Meskipun tidak ada jaminan bahwa partai politik tidak mampu menyelesaikan persoalan masyarakat di satu sisi, calon independen mempunyai dedikasi tinggi dan akan mampu menyelesaikan persoalan di tengah masyarakat di sisi lain, setidaknya rakyat telah memberikan pencerdasan dan peringatan kepada partai politik selama ini yang sibuk dengan kepentingan kelompok dan kalangan tertentu. Maka perlu kiranya parpol introspeksi dan mengevaluasi diri malalui pemenuhan hak ekonomi oleh kepala daerah yang diusung oleh parpol tersebut. Jika tidak, maka ke depan partai politik akan hanya tinggal kerangka dan nama sebagai perpanjangan tangan masyarakat.

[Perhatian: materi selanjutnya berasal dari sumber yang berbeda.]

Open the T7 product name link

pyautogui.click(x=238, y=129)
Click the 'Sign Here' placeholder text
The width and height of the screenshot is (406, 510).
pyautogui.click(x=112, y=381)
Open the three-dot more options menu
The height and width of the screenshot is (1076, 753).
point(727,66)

Sebaliknya calon independen turut akan menjadi semakin “kesepian” dan tidak akan mendapatkan dukungan dari rakyat sebagai basis kekauatan politik jika dalam pemerintahannya setelah terpilih tidak dalam konteks pemenuhan hak ekonomi rakyat. Artinya, untuk menjadi kepala daerah independen dan murni tanpa jalur partai politik ataupun kepala daerah dari partai politik selama mampu memenhui hak-hak ekonomi masyarakat, tidak akan pernah ditinggalkan oleh masyarakat sebagai konstituen politik. Wallahua’lam.